REQUIRED ACTION: Records follow. Pull out every line that contains "computer".

Records excerpted from a collection:
Start of Block

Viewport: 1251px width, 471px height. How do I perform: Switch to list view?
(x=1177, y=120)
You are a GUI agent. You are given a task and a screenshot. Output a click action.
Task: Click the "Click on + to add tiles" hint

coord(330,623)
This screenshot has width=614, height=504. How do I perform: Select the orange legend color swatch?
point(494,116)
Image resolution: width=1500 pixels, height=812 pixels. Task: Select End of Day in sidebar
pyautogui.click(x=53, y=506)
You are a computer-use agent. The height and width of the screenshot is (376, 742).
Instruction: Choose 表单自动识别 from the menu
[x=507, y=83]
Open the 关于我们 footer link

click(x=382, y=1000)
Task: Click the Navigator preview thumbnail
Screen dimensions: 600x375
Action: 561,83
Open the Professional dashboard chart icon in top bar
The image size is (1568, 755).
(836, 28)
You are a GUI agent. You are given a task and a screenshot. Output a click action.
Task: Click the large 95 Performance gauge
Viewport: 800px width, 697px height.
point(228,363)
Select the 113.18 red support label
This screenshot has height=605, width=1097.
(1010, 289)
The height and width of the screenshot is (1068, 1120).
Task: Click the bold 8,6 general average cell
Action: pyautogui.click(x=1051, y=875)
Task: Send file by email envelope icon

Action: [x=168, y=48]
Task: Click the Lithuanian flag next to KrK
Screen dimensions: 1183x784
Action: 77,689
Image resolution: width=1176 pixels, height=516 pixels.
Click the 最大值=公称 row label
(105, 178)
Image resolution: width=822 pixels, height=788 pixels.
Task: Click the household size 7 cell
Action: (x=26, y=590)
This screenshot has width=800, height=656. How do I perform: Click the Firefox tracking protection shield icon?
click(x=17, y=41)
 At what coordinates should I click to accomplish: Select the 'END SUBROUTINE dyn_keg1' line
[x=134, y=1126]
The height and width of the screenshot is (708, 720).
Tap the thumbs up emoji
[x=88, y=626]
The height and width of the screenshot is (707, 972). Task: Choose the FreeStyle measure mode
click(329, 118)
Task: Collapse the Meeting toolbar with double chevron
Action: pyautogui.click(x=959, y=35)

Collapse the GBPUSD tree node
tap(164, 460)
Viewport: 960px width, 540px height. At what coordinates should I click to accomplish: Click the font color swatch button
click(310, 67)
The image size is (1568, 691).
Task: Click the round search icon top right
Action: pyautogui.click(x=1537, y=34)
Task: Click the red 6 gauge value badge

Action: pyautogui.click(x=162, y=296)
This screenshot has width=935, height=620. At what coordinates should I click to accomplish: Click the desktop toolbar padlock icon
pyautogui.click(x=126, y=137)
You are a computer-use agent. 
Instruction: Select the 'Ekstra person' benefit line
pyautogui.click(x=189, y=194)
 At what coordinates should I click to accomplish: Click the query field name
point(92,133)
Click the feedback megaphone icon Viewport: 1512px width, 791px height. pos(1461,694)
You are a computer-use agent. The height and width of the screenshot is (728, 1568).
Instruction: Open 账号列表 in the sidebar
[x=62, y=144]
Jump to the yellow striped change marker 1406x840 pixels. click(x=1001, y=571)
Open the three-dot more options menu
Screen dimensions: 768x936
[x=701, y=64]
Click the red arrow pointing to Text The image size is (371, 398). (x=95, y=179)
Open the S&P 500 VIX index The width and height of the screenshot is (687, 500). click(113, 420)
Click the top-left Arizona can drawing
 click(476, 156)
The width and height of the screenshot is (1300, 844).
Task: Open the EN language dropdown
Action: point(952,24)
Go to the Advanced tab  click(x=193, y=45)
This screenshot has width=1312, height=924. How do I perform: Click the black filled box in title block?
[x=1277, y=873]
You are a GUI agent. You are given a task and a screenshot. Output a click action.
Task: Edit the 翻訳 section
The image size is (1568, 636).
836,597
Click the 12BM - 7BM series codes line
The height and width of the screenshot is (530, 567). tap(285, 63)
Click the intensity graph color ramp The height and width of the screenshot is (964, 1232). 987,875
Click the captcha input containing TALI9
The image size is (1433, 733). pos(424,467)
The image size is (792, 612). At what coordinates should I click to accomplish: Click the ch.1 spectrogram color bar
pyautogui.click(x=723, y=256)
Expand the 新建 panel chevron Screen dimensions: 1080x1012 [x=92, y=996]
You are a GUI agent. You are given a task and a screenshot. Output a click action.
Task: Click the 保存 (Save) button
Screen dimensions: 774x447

End of Block

SOLUTION:
You are a computer-use agent. The height and width of the screenshot is (376, 742).
You are a computer-use agent. 
You are a computer-use agent. The height and width of the screenshot is (728, 1568).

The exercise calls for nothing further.